Stored data:
** BEGIN **

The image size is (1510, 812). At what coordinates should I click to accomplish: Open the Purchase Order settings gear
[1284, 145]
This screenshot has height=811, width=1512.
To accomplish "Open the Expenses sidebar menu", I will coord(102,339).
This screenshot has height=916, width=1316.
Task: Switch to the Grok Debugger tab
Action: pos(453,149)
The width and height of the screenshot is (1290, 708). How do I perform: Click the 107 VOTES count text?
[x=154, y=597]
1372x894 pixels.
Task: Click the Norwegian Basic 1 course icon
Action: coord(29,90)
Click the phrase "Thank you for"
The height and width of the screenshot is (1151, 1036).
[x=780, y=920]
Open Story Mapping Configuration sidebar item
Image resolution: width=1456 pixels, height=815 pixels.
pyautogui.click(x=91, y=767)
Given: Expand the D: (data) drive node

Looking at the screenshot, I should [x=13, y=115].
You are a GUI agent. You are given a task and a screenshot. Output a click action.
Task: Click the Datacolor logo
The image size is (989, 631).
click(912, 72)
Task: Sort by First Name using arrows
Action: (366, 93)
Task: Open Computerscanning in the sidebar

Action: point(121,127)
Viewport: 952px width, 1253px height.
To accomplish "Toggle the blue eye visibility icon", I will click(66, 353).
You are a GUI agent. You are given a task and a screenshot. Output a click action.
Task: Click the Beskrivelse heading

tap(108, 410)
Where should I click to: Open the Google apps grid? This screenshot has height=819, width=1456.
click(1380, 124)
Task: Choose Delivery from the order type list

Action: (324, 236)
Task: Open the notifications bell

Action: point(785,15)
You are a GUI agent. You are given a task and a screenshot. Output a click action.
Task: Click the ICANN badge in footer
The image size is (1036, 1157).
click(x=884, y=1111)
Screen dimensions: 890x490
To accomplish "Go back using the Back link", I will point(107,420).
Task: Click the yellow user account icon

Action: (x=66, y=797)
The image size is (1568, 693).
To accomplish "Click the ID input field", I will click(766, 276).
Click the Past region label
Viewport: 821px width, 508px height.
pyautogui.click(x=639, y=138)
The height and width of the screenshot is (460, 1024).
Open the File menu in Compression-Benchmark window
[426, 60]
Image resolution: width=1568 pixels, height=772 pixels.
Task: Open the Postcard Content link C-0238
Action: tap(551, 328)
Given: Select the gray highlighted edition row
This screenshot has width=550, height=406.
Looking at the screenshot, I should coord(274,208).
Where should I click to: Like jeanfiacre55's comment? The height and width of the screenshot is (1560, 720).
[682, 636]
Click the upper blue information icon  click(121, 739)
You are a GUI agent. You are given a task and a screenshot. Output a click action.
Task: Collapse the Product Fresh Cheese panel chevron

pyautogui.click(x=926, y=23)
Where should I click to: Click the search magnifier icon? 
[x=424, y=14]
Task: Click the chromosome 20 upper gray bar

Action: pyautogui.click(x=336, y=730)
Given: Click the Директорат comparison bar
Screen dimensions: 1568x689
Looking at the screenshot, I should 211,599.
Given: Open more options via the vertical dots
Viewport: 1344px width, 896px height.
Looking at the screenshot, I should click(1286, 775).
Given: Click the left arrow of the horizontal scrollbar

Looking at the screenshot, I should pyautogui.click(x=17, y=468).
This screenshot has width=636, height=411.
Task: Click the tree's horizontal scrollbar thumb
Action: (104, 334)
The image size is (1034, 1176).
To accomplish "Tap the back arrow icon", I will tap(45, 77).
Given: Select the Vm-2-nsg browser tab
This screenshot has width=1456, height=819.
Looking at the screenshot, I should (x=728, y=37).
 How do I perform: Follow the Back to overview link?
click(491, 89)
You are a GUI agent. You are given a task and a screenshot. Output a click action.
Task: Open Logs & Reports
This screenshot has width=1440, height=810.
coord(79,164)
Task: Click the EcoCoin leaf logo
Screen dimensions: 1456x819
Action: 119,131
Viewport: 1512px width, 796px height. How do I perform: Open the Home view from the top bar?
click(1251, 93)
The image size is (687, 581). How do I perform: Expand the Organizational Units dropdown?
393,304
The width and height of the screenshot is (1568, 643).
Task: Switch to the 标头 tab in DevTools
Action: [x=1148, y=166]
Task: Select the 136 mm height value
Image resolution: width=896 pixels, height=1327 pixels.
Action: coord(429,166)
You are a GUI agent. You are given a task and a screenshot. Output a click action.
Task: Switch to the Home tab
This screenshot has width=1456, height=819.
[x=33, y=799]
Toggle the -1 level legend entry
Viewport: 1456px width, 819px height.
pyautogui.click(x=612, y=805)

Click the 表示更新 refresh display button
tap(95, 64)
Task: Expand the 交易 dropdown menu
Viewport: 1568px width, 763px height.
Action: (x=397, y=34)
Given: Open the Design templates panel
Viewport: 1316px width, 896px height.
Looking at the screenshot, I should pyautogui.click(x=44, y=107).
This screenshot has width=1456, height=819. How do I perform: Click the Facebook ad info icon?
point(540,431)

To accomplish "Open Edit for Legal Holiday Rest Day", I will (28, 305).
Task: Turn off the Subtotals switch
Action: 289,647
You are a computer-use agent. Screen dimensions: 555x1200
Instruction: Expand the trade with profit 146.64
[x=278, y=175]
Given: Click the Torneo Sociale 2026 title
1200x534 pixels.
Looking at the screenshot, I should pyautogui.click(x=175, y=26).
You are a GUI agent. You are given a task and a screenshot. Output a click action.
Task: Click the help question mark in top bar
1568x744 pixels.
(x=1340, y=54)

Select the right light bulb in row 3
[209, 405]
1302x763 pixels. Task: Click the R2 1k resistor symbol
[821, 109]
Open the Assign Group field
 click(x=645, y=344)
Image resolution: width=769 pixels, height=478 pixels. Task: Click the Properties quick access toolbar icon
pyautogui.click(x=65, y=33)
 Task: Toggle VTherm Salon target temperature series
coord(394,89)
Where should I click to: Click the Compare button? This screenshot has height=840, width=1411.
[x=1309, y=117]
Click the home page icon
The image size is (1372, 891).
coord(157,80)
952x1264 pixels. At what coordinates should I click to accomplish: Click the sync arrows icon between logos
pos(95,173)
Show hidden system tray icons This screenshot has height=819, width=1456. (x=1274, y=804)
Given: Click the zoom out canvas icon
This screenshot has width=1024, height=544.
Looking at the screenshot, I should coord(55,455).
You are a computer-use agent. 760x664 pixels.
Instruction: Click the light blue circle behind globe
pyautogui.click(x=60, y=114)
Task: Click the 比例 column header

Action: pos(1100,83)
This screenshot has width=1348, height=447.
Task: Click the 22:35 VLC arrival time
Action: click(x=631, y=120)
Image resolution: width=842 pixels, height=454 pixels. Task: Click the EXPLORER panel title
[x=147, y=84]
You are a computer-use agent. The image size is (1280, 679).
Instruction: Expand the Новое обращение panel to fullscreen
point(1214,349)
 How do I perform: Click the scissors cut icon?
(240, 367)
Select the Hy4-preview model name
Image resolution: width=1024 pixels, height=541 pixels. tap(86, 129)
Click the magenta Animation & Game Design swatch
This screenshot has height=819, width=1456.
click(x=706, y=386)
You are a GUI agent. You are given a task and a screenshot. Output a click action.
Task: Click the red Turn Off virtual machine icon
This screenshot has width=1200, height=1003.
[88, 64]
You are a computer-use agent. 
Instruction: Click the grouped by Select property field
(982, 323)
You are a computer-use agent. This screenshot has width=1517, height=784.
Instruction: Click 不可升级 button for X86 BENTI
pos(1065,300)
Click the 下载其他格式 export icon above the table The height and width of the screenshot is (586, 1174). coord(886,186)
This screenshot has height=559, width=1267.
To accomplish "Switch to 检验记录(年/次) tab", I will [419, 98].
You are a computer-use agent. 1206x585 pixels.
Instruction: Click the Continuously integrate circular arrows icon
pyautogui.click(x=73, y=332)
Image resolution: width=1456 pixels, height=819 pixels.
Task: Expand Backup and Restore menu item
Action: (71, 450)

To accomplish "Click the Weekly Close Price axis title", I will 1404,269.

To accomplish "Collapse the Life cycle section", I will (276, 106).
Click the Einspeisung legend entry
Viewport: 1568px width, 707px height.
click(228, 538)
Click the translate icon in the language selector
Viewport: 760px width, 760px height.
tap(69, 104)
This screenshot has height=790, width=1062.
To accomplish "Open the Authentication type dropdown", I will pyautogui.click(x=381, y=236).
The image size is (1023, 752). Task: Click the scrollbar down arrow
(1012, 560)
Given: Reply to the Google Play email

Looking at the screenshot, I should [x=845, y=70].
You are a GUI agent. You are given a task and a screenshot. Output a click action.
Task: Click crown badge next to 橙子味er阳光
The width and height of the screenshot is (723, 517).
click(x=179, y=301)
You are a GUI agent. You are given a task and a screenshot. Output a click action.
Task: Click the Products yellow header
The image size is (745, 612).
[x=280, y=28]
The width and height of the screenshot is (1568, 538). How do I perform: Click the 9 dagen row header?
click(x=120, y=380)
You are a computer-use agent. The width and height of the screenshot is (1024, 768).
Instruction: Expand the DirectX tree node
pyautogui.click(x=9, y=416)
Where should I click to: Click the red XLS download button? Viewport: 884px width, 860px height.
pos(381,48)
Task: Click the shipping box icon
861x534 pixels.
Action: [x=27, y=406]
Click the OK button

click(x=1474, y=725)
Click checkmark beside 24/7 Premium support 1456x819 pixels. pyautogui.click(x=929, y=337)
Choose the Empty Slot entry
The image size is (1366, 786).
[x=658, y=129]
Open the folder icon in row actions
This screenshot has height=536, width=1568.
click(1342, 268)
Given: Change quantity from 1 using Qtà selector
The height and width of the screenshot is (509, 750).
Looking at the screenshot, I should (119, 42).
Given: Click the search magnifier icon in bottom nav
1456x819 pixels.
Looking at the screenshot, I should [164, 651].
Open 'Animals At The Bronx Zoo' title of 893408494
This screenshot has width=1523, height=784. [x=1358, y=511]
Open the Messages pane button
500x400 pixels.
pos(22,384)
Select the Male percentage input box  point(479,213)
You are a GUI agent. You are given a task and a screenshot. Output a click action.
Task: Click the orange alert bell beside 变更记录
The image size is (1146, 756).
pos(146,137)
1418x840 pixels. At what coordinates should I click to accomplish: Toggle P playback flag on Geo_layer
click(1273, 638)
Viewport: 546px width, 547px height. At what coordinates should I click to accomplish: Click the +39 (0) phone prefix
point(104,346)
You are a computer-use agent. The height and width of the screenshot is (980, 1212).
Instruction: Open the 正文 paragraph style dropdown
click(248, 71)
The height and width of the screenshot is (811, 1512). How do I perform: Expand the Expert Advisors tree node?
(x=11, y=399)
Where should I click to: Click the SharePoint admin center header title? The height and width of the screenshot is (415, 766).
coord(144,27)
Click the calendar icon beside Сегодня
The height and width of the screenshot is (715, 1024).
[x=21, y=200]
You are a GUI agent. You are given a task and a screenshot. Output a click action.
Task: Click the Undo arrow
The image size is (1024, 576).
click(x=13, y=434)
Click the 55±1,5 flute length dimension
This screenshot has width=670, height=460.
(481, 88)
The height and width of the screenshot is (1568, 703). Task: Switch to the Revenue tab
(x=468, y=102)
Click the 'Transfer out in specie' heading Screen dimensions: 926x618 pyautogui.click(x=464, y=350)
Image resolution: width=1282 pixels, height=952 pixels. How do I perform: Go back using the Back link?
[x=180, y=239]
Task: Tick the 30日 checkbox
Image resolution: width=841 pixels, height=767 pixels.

** END **

▶ **Instructions to follow**:
Report each line of the items above that contains the string "horizontal". Treat the match as case-sensitive.

▶ **Solution to this exercise**:
Given: Click the left arrow of the horizontal scrollbar
Task: Click the tree's horizontal scrollbar thumb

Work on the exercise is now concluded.